S’exprimant devant le Parlement européen, lundi (2 mars), Peter Praet, président du comité de surveillance bancaire de la BCE, a déclaré aux eurodéputés et aux journalistes que la Banque saluait le rapport Larosière, qui est, selon lui, à la fois visionnaire et pragmatique. Néanmoins, il a souligné que le pragmatisme avait des inconvénients, et que le point faible du rapport résidait dans le mécanisme de résolution de crise.
Conformément aux propositions du groupe Larosière, le comité, présidé par M. Praet, devrait être remplacé par un conseil européen du risque (ESRC), un organe composé de régulateurs nationaux. Mais il n’y a eu jusqu’ici aucune proposition visant à créer un régulateur européen unique.
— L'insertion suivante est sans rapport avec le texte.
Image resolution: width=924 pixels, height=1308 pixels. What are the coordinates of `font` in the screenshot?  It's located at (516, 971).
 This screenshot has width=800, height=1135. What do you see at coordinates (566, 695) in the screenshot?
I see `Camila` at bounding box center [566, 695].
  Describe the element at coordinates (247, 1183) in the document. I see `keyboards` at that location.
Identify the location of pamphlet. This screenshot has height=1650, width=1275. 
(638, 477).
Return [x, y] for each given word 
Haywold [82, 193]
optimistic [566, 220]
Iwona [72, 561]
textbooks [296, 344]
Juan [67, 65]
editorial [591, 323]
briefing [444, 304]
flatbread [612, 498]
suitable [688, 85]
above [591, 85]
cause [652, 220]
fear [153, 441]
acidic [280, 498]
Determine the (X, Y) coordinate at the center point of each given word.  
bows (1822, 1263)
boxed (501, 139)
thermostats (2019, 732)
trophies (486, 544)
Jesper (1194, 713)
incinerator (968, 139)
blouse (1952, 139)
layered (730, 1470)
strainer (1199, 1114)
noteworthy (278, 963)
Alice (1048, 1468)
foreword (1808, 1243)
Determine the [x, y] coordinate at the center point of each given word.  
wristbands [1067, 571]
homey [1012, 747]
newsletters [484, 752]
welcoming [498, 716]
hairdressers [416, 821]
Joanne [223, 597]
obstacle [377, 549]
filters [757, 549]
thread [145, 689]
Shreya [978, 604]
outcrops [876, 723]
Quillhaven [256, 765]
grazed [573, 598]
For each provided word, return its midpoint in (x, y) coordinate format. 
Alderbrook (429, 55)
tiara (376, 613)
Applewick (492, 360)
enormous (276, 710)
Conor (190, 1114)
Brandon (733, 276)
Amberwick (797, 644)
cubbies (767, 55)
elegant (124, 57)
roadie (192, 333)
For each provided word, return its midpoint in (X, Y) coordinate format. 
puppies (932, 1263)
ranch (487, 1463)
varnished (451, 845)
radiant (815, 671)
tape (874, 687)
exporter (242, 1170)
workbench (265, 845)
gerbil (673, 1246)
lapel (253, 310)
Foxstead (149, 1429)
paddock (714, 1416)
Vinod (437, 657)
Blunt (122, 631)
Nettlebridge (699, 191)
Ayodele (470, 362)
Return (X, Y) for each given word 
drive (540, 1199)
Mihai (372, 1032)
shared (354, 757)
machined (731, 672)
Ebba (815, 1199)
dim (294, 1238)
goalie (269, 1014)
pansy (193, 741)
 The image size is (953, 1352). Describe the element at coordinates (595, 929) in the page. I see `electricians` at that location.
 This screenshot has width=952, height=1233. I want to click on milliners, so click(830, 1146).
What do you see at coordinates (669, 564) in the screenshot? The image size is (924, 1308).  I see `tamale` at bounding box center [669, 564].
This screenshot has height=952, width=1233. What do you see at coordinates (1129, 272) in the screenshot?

Devant le Parlement, M. Praet a avancé que le nouveau système auquel appelle le groupe Larosière ne clarifie pas la question de savoir qui partagera les charges en cas de faillite d’un groupe bancaire européen transfrontalier, comme cela a déjà été le cas avec les groupes belges Fortis et Dexia. De plus, il a souligné qu’on ne savait pas encore si la proposition du rapport de donner mandat aux superviseurs de se tourner vers les gouvernements nationaux lors des crises sera ou non suivie d’effets.
Le problème concerne non seulement la microsupervision (pour les groupes transfontaliers) mais également la macrosupervision (pour les questions macroéconomiques). M. Praet a déclaré aux journalistes que si le superviseur, grâce au mécanisme d’alerte rapide, demande à la Hongrie de prendre une mesure monétaire spécifique, il n’est pas sûr que le gouvernement s’y conforme.
Il a également exprimé des inquiétudes quant au rôle de la BCE dans la supervision courante des banques multinationales. Le rapport Larosière confère en effet aux experts de la BCE un rôle d’observateurs lors des rencontres des collèges ad hoc de superviseurs, qui devraient être créés avant la fin de l’année pour chacune des quarante institutions financières transfrontalières européennes.
Mais reste à savoir à quel point l’information sur les groupes uniques sera librement rassemblée par les superviseurs de la BCE, qui sont censés compléter le rôle des superviseurs nationaux. Bien qu’il ait salué le nouveau rôle de la Banque, M. Praet s’est demandé si l’équipe sera suffisamment grande pour le remplir et de combien de temps nécessiteront les nouveaux superviseurs pour développer une connaissance globale des groupes financiers spécifiques.
M. Praet a en outre fait remarquer que les collèges de superviseurs ne sont toujours pas en place. Moins de vingt collèges sur quarante fonctionnent actuellement, et ils ne se rencontrent que quelques fois par an. Il s’est par ailleurs demandé si la BCE allait agir au sein de ses propres collèges extérieurs.